Speaking during the national celebration of Day of the African Child at Elangata Wuas Primary School in Kajiado, Matheka said though statistics from the courts signified a decline in Female Genital Mutilation (FGM), more needed to be done to quell the defilement and sexual harassment cases that were still rampant in the country.


She said in the latest meeting with school children on Monday June 13 with the Chief Justice and children in Nairobi, they were swamped with questions by the children 60% of which were on defilement and sexual offences related.


Matheka echoed confessions from Maa community spokesperson Mrs Naimpei Koikai that FGM has declined significantly in Kajiado though some revelations needed to be brought in the limelight including those related to sexual offenses.

“It is a worrying trend that if a girl doesn’t undergo FGM, they are exposed to defilement and sexual harassment, a social practice which needs to be addressed,” said Matheka.


She called for cooperation between the NCAJ which attracts membership from the Judiciary, Probation, Prison, Department of Children Services, the Civil Society, Police and the Office of the Director of Public Prosecutions to jointly work together in the justice system to ensure expeditious execution of justice for children. “Without working together, we cannot uphold the rights of children,” said the chair.


Matheka encouraged girls who underwent the cut to be on the forefront to fight the vice in the society as an earlier presentation by Elangata Wuas children poem titled “Let the broken girl be the warrior” proposed.


At the same time, various stakeholders in Kakamega are on the high alert following increasing cases of incest as the county marks the day of an African Child.

Cases of incest are on the high to the extent that a children’s home has been set up to specifically shelter those children at Bukura.

A situation analysis that was conducted by the county, leading to development of a Child Policy also revealed that the county has increasing cases of child neglect, and was still facing challenges of street children and early marriages.

Cases of sexual abuse among children, Gender Based Violence (GBV), abandonment and children led families also prompted the county government to develop the policy which is in its final stages.

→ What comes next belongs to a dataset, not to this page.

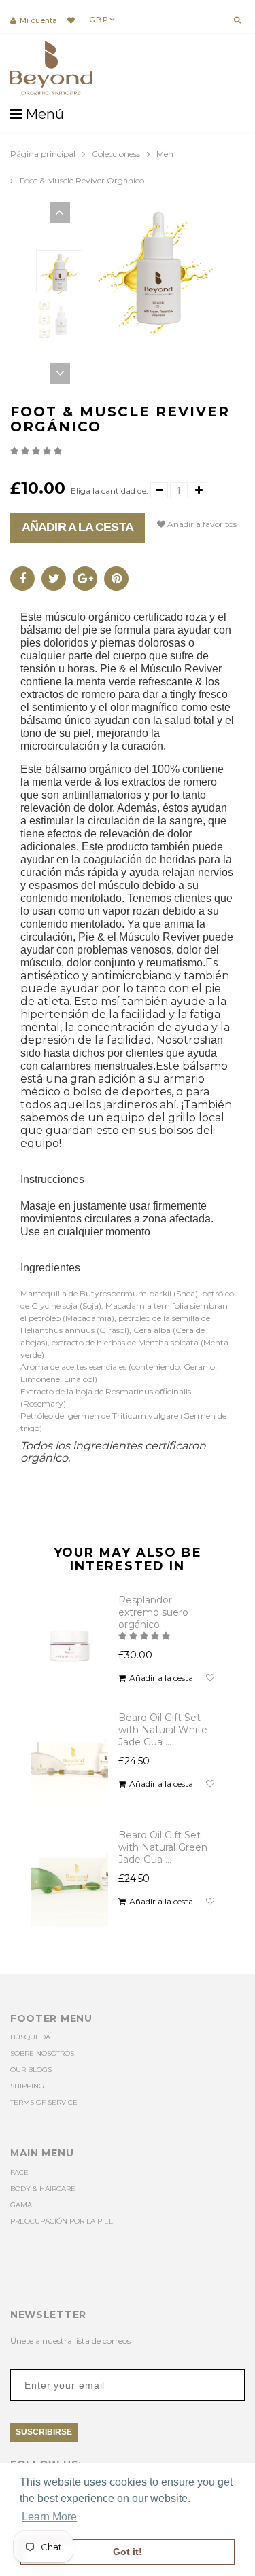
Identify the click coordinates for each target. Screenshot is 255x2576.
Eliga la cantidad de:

The County Head of Human Resource Management and Development in the Department of Social Services Evelyne Etyang’ said the county would also use the policy for resource mobilization to support programmes for empowering children.

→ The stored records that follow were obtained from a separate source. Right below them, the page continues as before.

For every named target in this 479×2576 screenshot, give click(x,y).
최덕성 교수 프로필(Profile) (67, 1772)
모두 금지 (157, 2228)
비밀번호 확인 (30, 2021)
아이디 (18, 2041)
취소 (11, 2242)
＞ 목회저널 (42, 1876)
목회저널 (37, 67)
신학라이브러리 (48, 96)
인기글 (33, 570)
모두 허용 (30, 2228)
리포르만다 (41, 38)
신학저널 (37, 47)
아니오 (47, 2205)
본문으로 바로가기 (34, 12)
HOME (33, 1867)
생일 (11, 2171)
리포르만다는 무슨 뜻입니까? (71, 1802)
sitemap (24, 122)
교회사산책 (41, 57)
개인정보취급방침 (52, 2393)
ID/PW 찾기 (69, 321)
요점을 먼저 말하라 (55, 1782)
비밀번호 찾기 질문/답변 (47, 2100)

Children stakeholders in Kiambu County have raised concern over the increased cases of teenage pregnancies in the area, with figures showing that 378 young girls visited prenatal clinics within the course of the year.

Statistics from the Kenya Data and Health Survey 2021 collected between January 2022 and May 2022 showed that the majority of the girls were aged between10 and 14.

During the Day of the African Child County celebrations in Thika town, the stakeholders said the number may be high as some do not attend clinics.

They attributed the situation to increased poverty levels occasioned by high cost of living and erosion of the moral fabric of the society.

Kiambu County Coordinator of Children Services Rose Mbarine said increased sensitization meetings needed to be done to reduce defilements and the number of teenage mothers.

In Thika Constituency for instance, more than 1,600 girls were impregnated last year, according to the Sub county Children Officer Linah Mwangi.